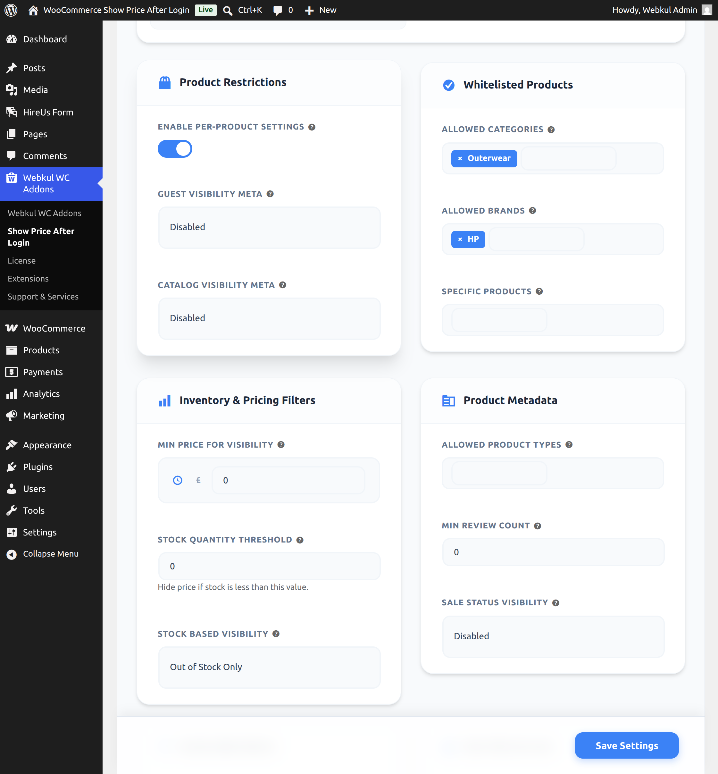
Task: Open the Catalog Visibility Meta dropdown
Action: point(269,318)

= = = = =

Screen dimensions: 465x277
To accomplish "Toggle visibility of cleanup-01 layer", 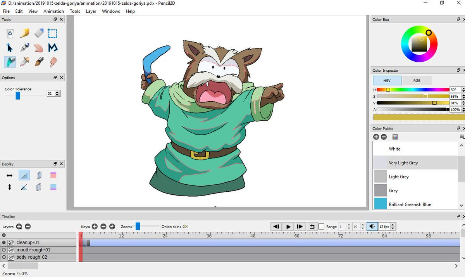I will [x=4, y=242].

= = = = =

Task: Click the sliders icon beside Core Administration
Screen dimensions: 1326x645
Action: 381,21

= = = = =

*Written request*
Count the lines in the records above that contain the string "Task", with case counting. Reply with the number only.

*Response*
2